Can you rewrite the entries on the lines between the one holding "Task: Click the Sealed interfaces heading" and the one holding "pos(513,843)", inclusive, with "Click" swapped for "Select" and everything else unchanged? Return only those lines.

DATA SHOWN -
-- START --

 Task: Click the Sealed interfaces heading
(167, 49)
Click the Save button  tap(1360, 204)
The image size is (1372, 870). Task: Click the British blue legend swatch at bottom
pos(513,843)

-- END --
-- START --

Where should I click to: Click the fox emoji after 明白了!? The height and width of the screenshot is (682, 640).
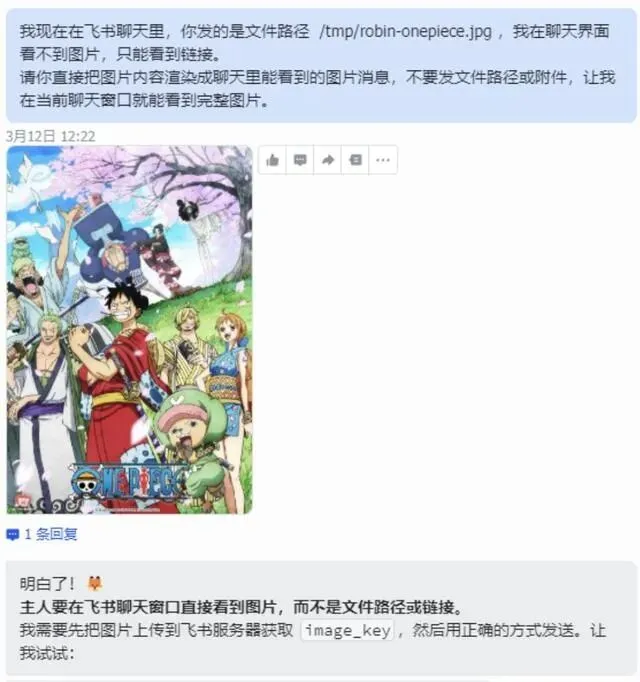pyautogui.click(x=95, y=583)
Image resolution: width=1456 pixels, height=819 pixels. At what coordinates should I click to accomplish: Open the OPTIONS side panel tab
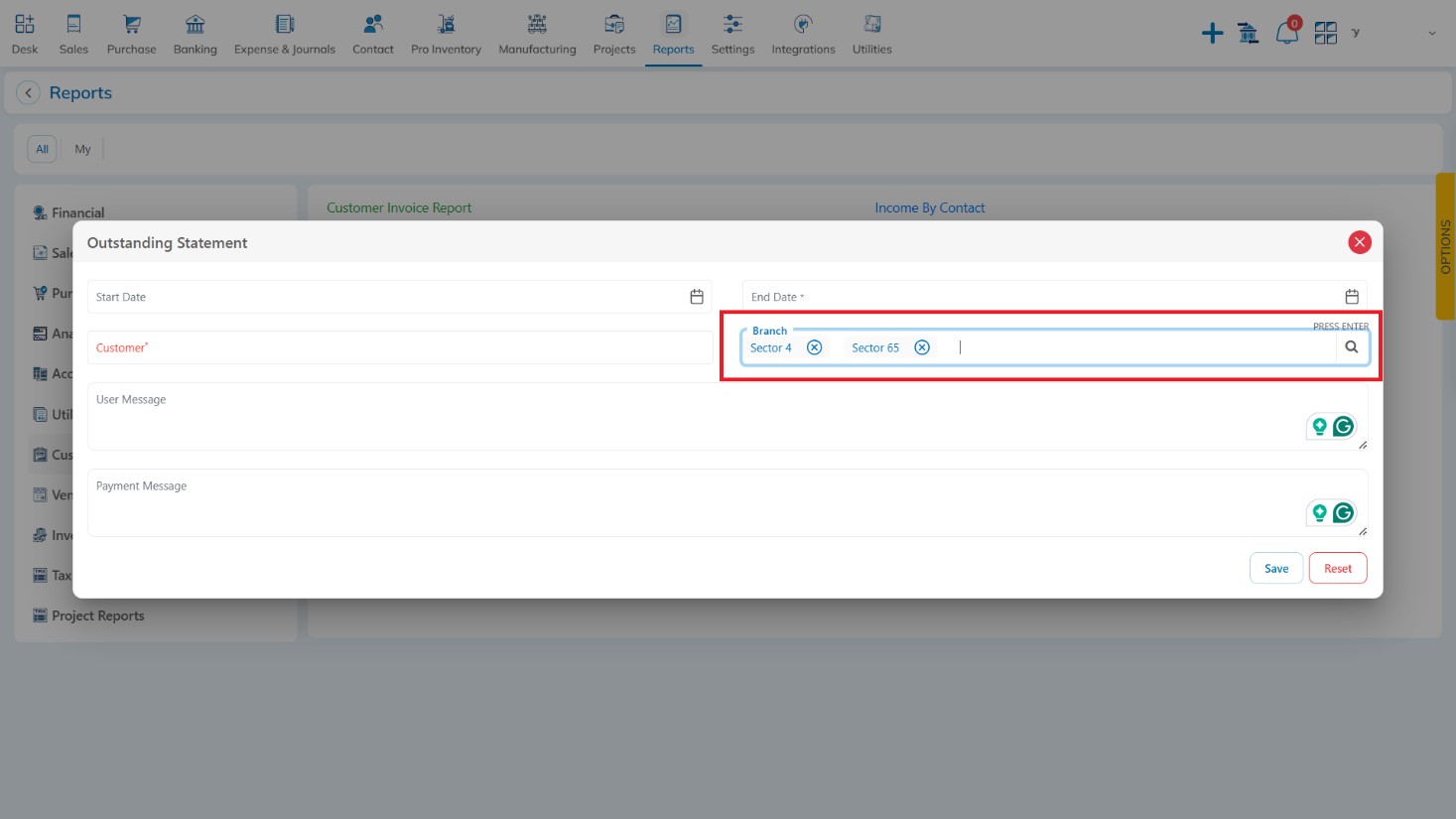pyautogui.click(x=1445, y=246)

-- END --

ANSWER IN FULL -
 Task: Select the Sealed interfaces heading
(167, 49)
Select the Save button  tap(1360, 204)
The image size is (1372, 870). Task: Select the British blue legend swatch at bottom
pos(513,843)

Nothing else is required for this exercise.